Capture of a Typical SQL Server Database Workload

Tomáš Bauer

4.33/5 (2 votes)

May 21, 2017

CPOL

17 min read

17710

220

Capture of a Typical SQL Server Database Workload

Download source code - 5.4 MB

Problem Description

The main aim of this work is an extraction of a typical workload in a production SQL database. By a typical workload, we understand a set of parametrized SQL statements (JDD, JDM, SELECT or function calls) that are processed in the database during the monitoring period. We would like to collect such set of SQL statements together with several parameter value examples and approximate number of invocations that occurred during the monitoring, however, we would like to avoid SQL statement duplication. In other words, if the same SQL statement is invoked million times only with subtle difference in parameter values, we would like to store this SQL command only once in our typical workload storage with a few parameter value examples.
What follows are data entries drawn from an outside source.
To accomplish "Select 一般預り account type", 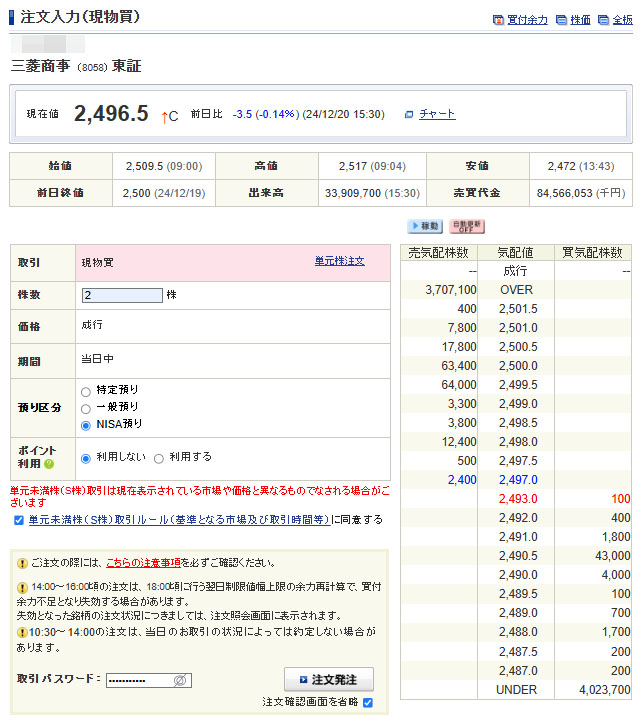I will [86, 407].

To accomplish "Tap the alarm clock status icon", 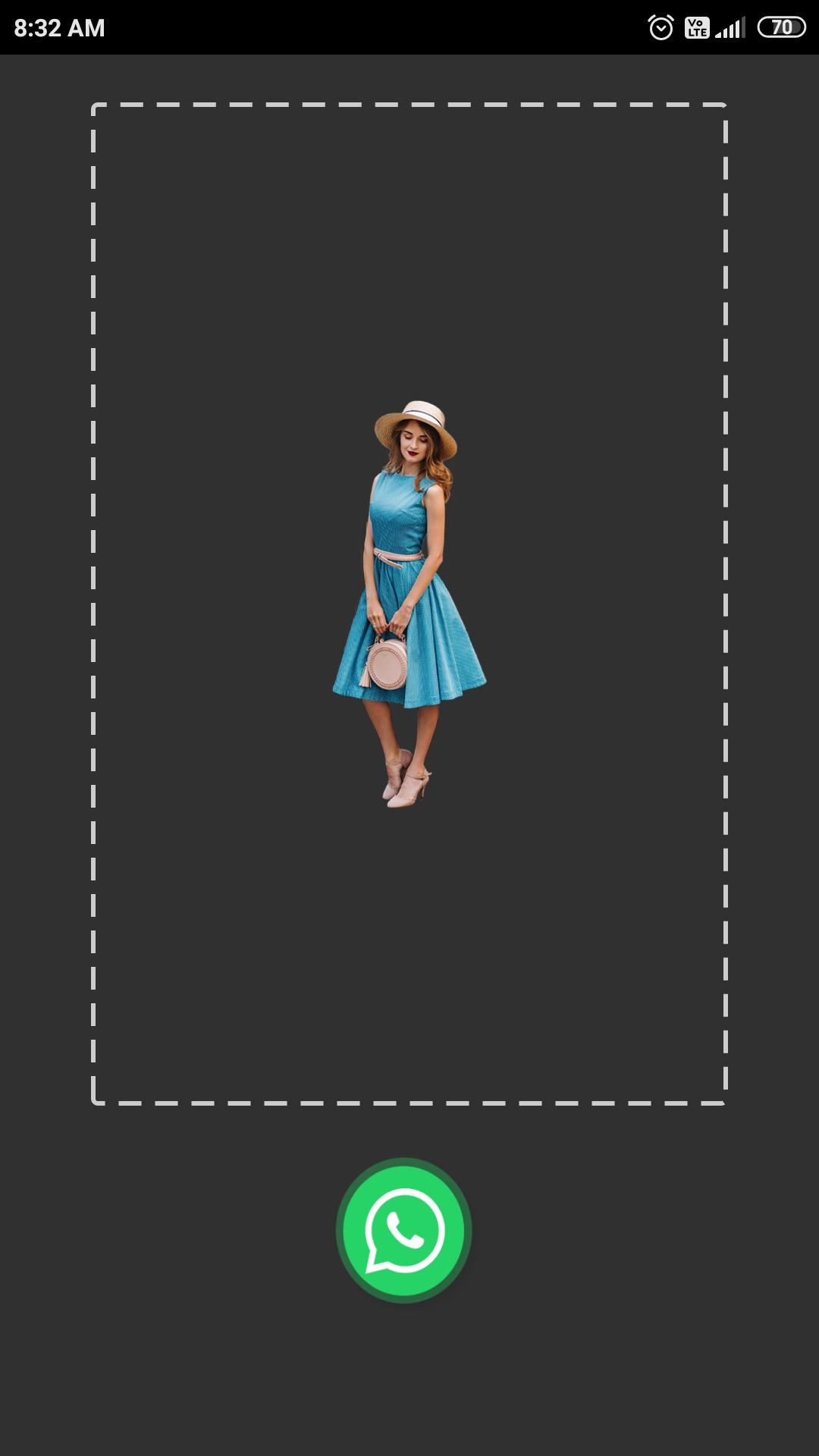I will point(661,28).
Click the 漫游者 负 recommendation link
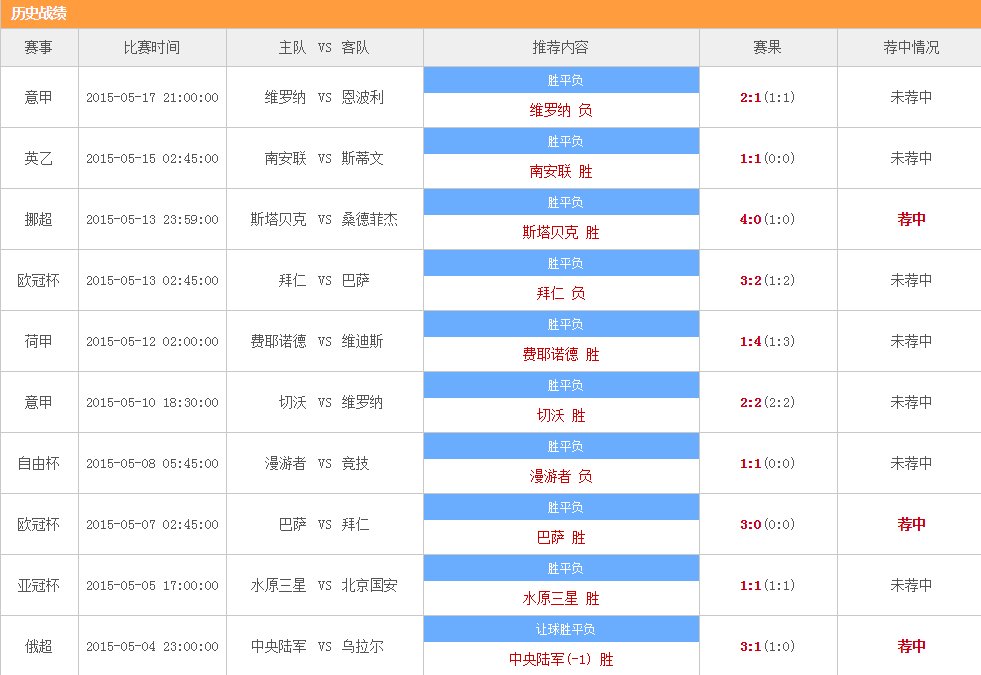This screenshot has height=675, width=981. pyautogui.click(x=563, y=476)
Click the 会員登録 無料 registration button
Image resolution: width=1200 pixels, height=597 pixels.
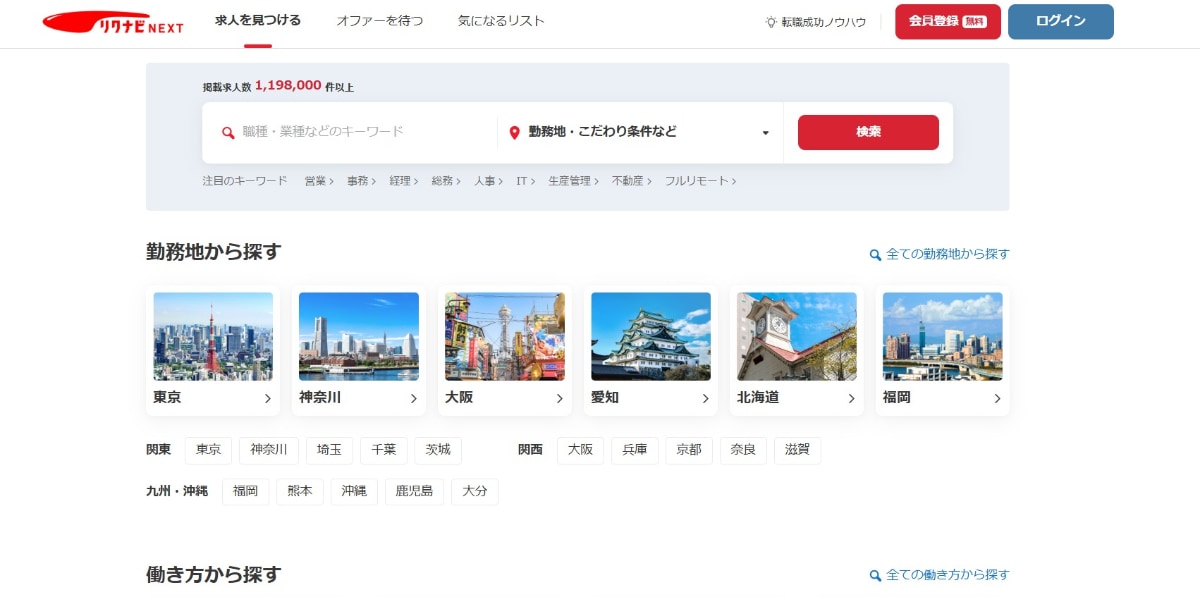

Typical workload can be useful for unit testing purposes, SQL command performance tuning and to create an overview about the range of different SQL statements used in the production and their frequency.

There are tools in SQL Server that allow to collect SQL statements for a certain period. The problem of these tools is that the amount of data recorded in this way may not be small and that the recorded data requires further processing. Also, work with these tools may not be easy. This article describes a tool that solves the problem described above. This tool can automatically collect information about executed SQL statements and it does their analysis and stores the required information in a custom SQL database, avoiding unnecessary or duplicate SQL statements being stored.

Requirements

Management Studio 2012 or lower
Login to database with sysadmin server role

Solution Preview

Figure number 1 shows a preview of the solution. Later in this article, we propose two solutions:

The first is based on a usage of extended events (see #Extended Events), and
The second is based on data management views (DMV) (see #DMV).

For easier work, WorkLoad Add-In was created, which is described in #WorkLoad Add-In.

Methods Used to Solve Problem

WorkLoad Add-In for SQL Server Management Studio (2012 or Lower)

We have created SQL Server Management Studio Add-In which allows simple set up of the methods proposed in the following chapters. The WorkLoad Add-In is described in more detail in #WorkLoad Add-In.

Common Objects

We use the name “Common objects” for all parts of the solution that are shared by both methods. This includes CLR stored procedures PG_WorkLoad, PG_DeleteFile, and CLR FN_IsFileExists.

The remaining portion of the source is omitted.